Richard Pigott
Born in County Meath in 1828, he was a journalist and forger. He worked in The Nation office as an errand boy and found a post as a clerk in Belfast in
The Ulsterman, a nationalist paper.
Denis Holland, the proprietor of the Ulsterman transferred the paper to Dublin, renaming it The Irishman, presenting it to Pigott in 1865.
Pigott started a weekly magazine called The Shamrock the following year, and shortly after this another weekly magazine called The Flag of Ireland.
These publications openly supported the Fenian movement and Pigott was imprisoned several times for publishing seditious matter.
He sold his three papers in 1881 to a publishing company owned by the Land League, and then began to write anonymous pamphlets libelling his political associates.
(left) Richard Pigott. A contemporary sketch by Harold Wright
In 1886 he sold information to the Irish Loyal and Patriotic Union, an anti Home Rule organisation, which accused Charles Stewart Parnell and his associates of involvement in murder.

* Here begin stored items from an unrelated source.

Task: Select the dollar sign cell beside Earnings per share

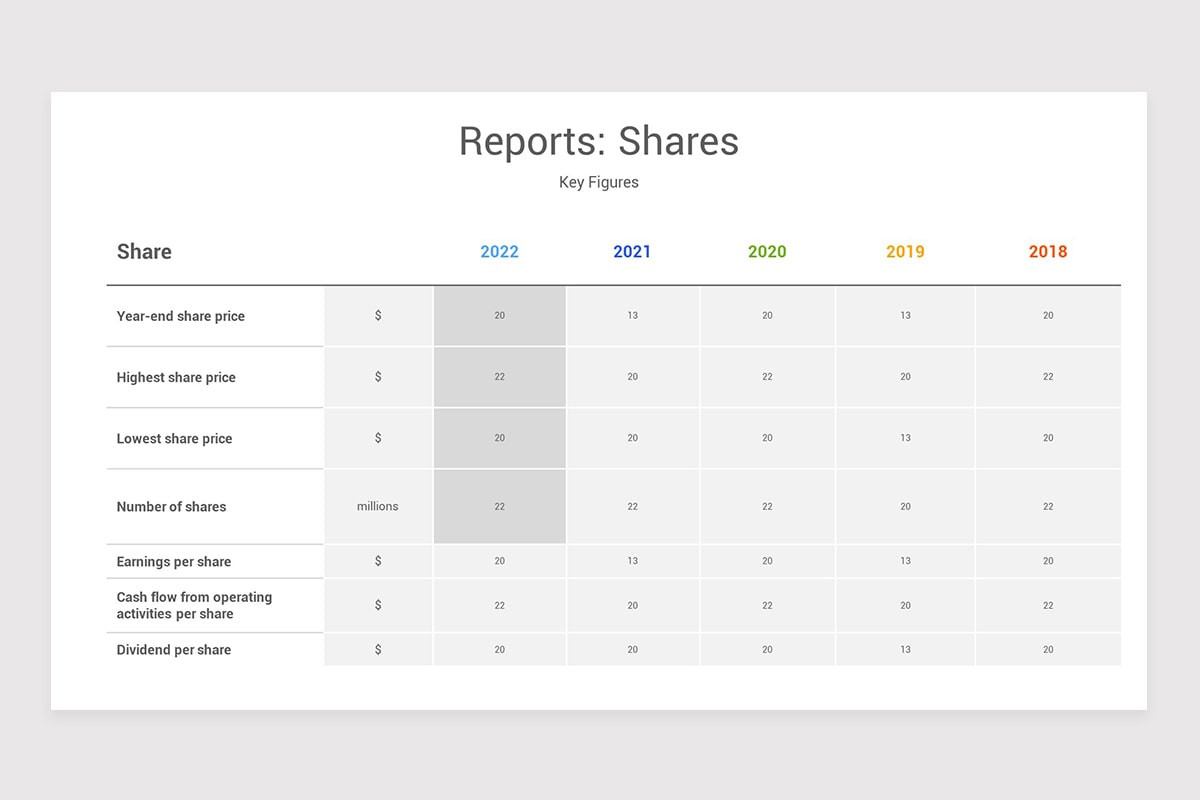Action: pyautogui.click(x=377, y=561)
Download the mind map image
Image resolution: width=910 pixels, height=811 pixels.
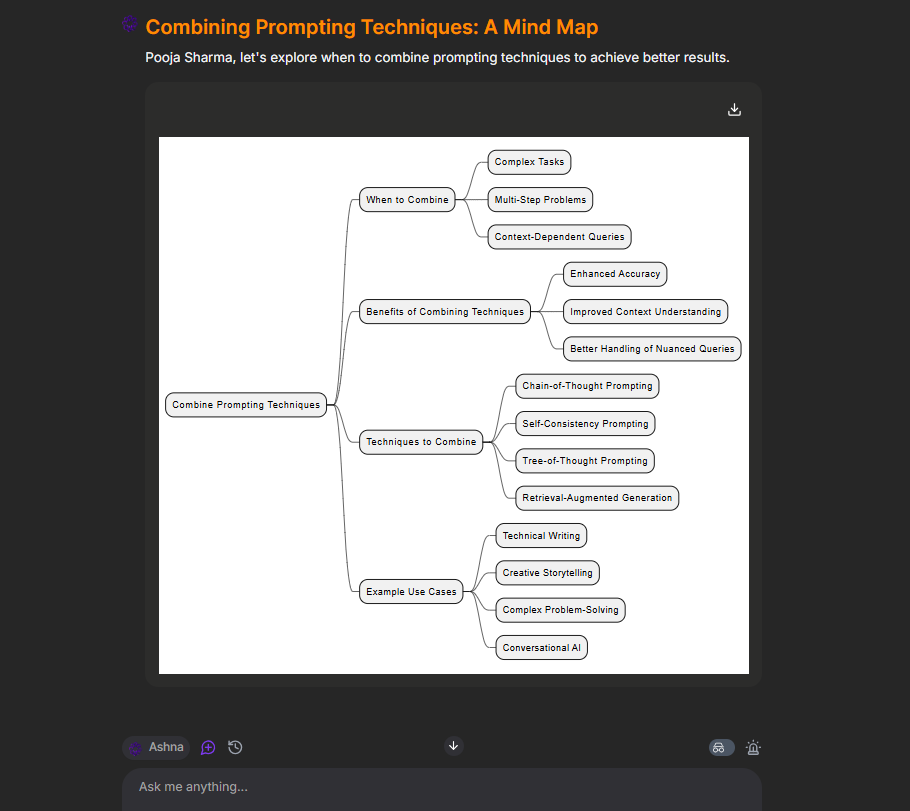(x=734, y=109)
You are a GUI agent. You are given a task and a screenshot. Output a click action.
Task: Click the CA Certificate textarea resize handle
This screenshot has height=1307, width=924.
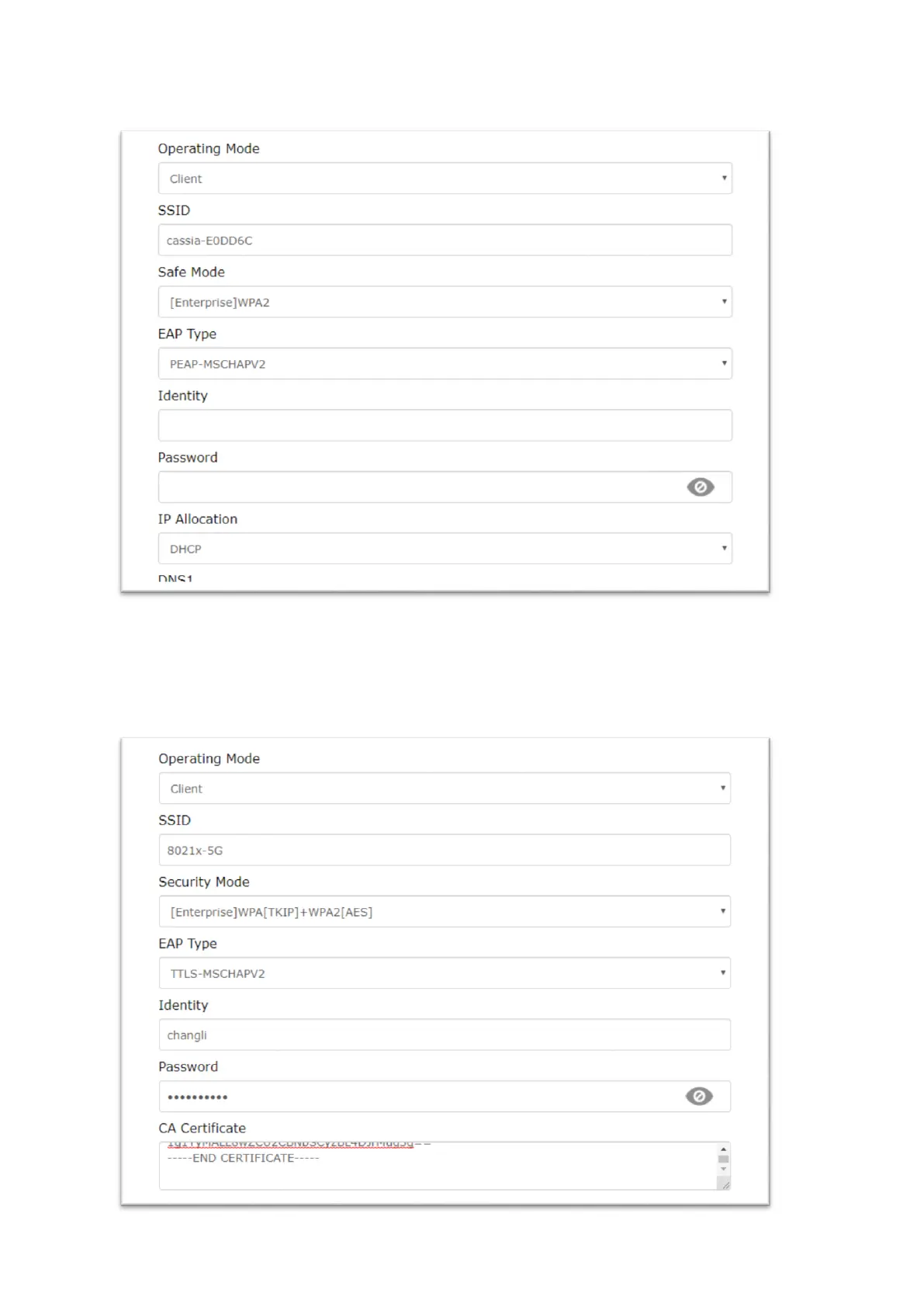pyautogui.click(x=725, y=1184)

In 1887 The Times newspaper bought these papers from the union and used them to complete a series of articles called “Parnellism and Crime”. On 18 April 1887 The Times published a letter from Pigott’s collection, which was alleged to have been signed by Parnell condoning the Pheonix Park murders. Three judges were appointed by parliament in 1888 to enquire into the truth of the allegation made by The Times. Under numerous cross examinations in February 1889 Pigott eventually broke down and confessed his guilt to the MP Henry Labouchere and then left the country.
The police in Madrid traced him and upon entering his apartment (ironically numbered 13), Richard Pigott shot himself dead.